Source document:
━━━━━━
# Director buying



## moneymajix (1 February 2008)

The chairman of ITC, *Eddie Smith*, buying on market 


http://www.asx.com.au/asxpdf/20080201/pdf/3177xstqwgxwvj.pdf

Holds 42,806,011 fully paid ordinary shares


----------



## ROE (4 February 2008)

Got to watch in what circumstances do they buy it in and whether you think it's a good idea to follow their leads..and back it up with research ...It's not always good news 

I never like ABC learning business model and the way they go on expanding like crazy and rack up massive amount of debt even though their directors buy heaps of shares.
I'm glad I stay with my conviction and stay out because ABC havent been doing that well and their directors probably face margin call because a number of shares they off-load in 1 hit.


----------



## Trop Beaucoup (7 February 2008)
━━━━━━
Work to do:
A) List the usernames of everyone who posted in the forum thread on director buying.
B) Reproduce verbatim the part of the forum thread that opens with the words containing "The chairman of" and closes with "(4 February 2008)".
━━━━━━
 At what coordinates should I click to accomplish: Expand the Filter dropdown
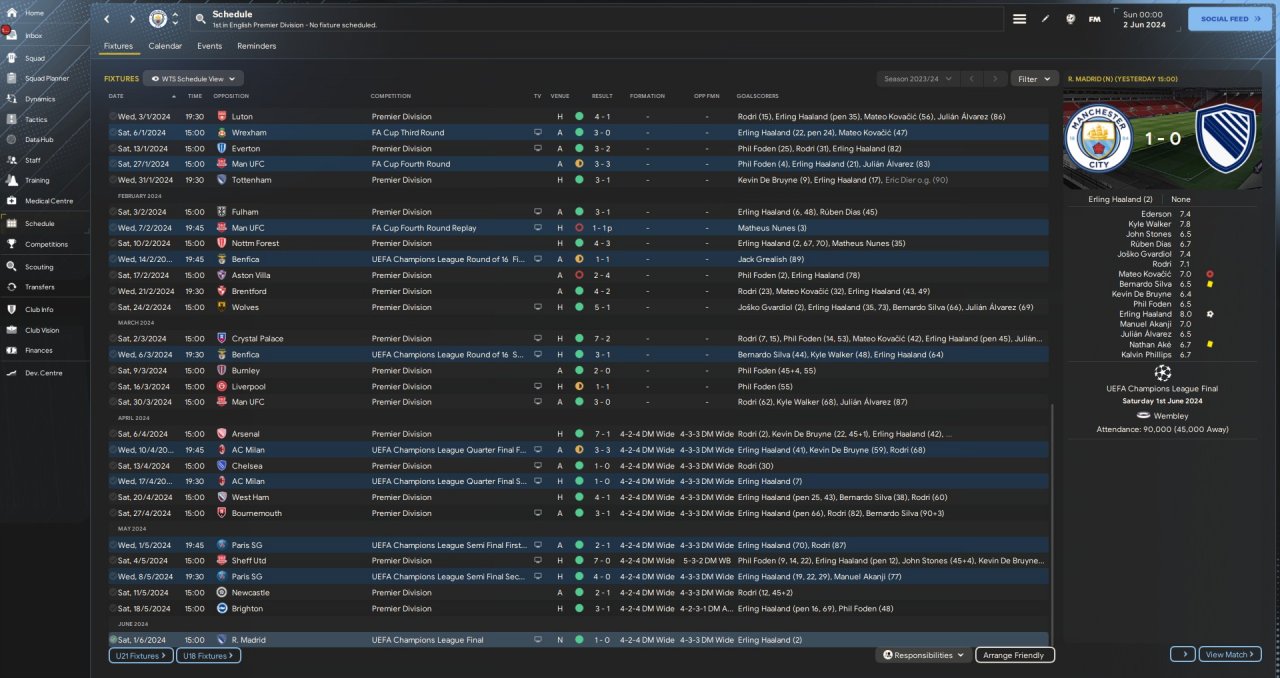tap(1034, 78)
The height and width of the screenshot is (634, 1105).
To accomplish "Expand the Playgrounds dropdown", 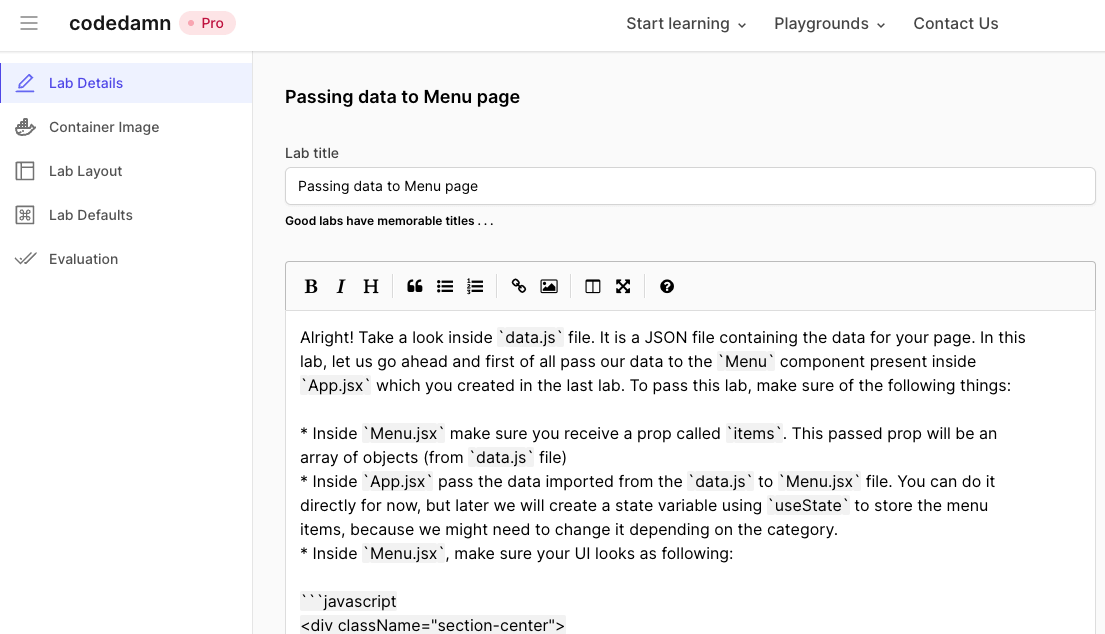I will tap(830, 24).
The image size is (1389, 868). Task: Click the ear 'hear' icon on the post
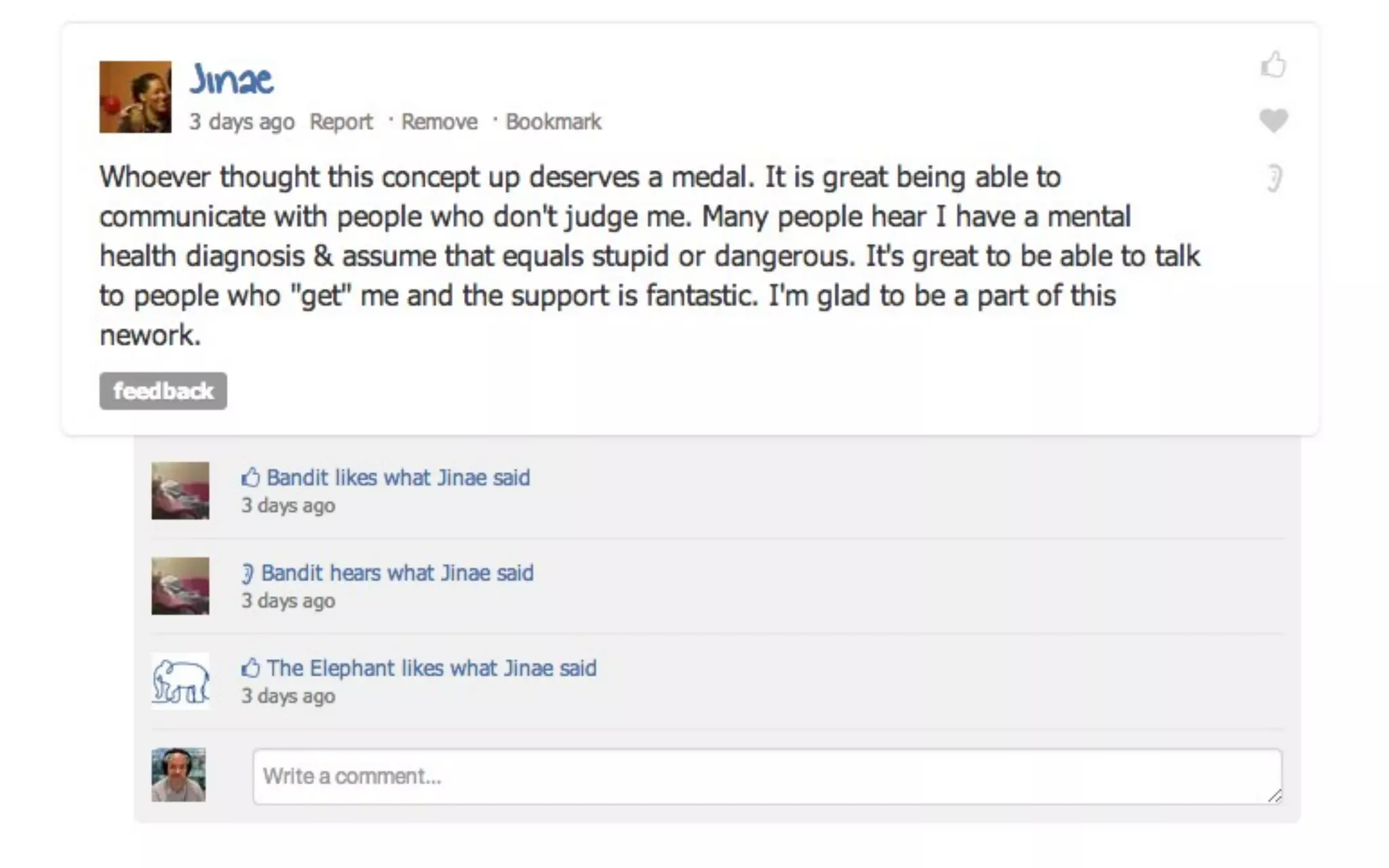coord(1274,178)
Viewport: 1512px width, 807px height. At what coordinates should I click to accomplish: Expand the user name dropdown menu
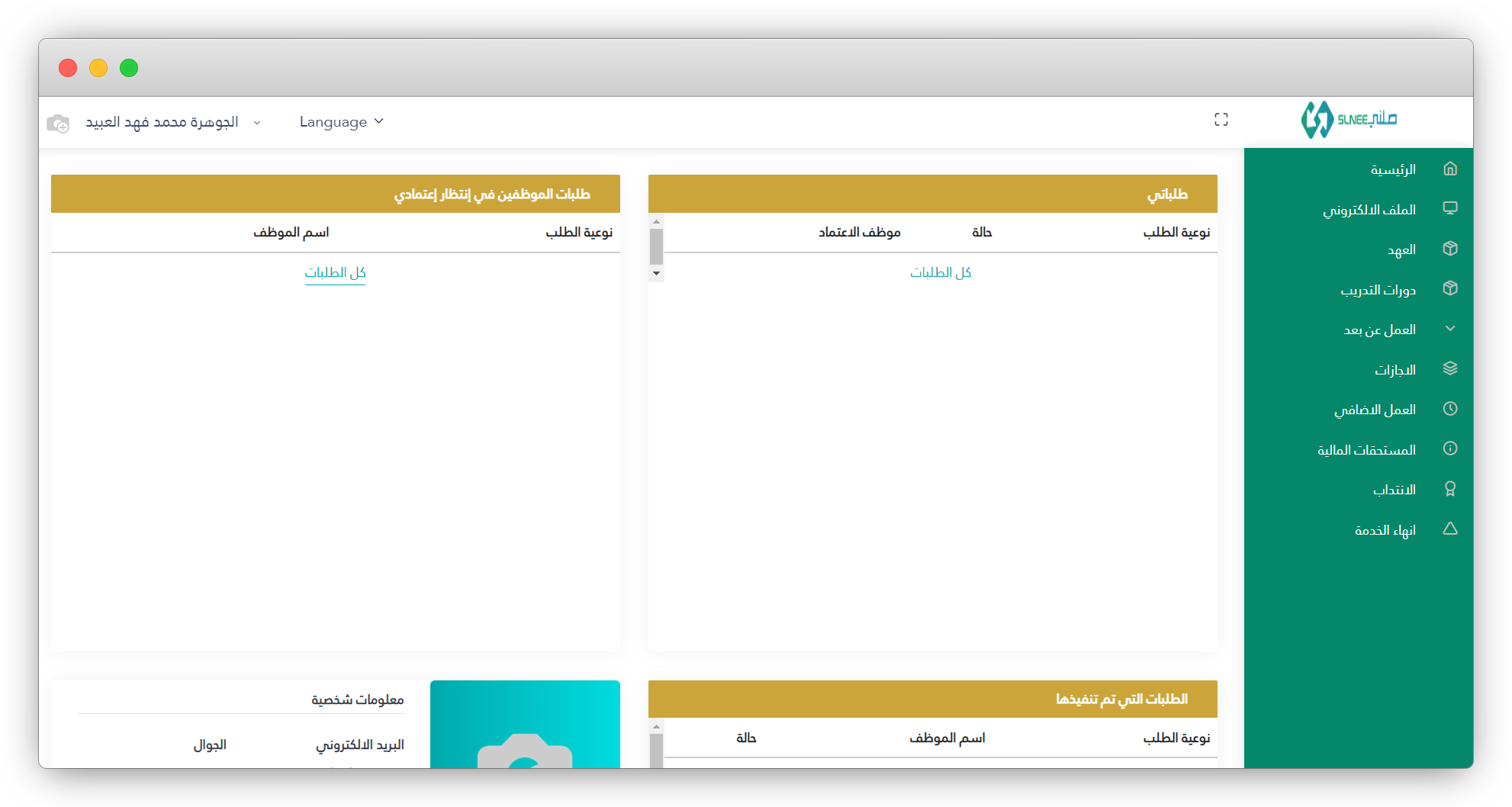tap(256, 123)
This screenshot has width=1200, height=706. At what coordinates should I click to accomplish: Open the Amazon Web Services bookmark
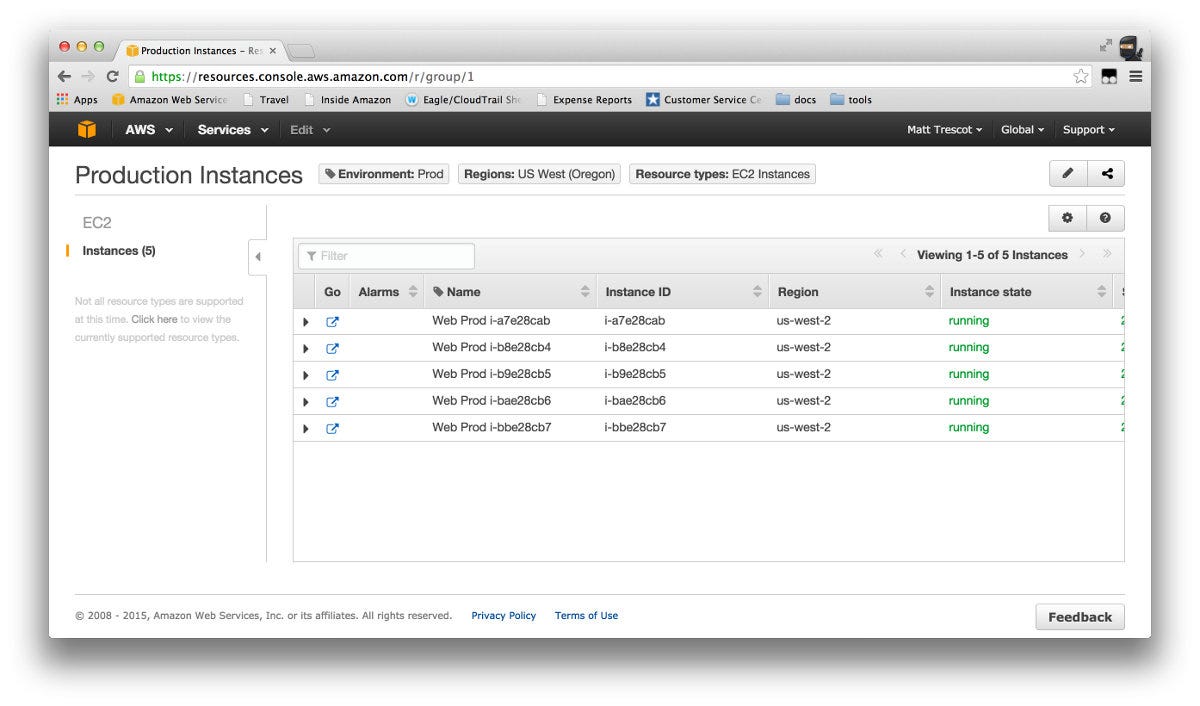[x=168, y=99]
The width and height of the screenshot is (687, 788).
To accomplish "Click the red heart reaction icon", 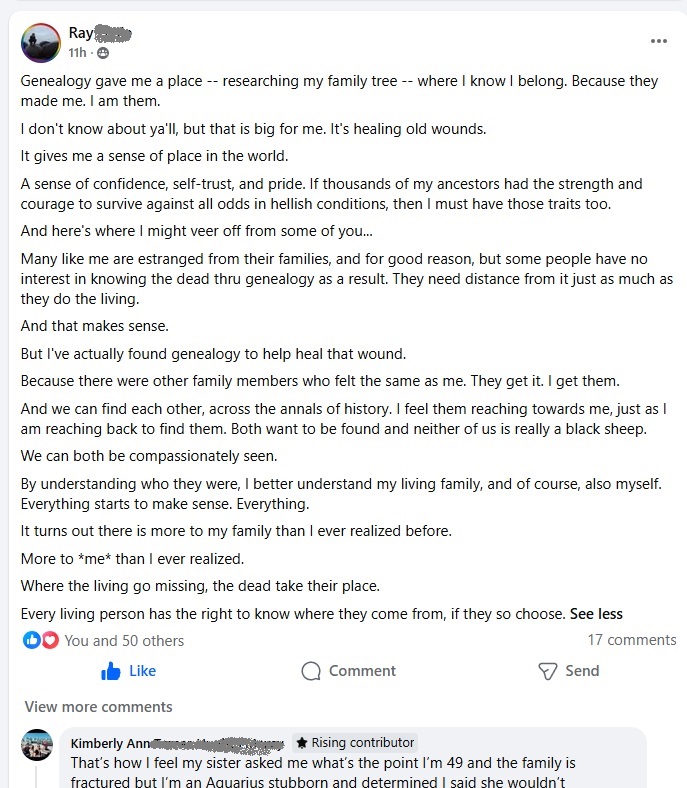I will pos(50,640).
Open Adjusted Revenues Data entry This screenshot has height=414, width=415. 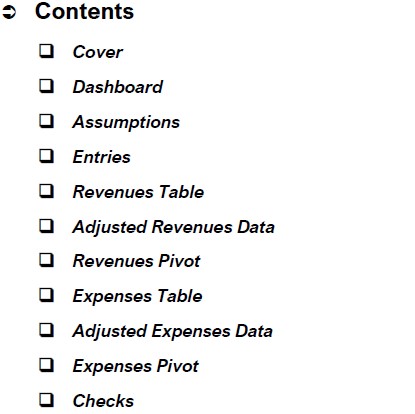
━━━━━━
Answer list:
A) moneymajix, ROE, Trop Beaucoup

B)
The chairman of ITC, *Eddie Smith*, buying on market 


http://www.asx.com.au/asxpdf/20080201/pdf/3177xstqwgxwvj.pdf

Holds 42,806,011 fully paid ordinary shares


----------



## ROE (4 February 2008)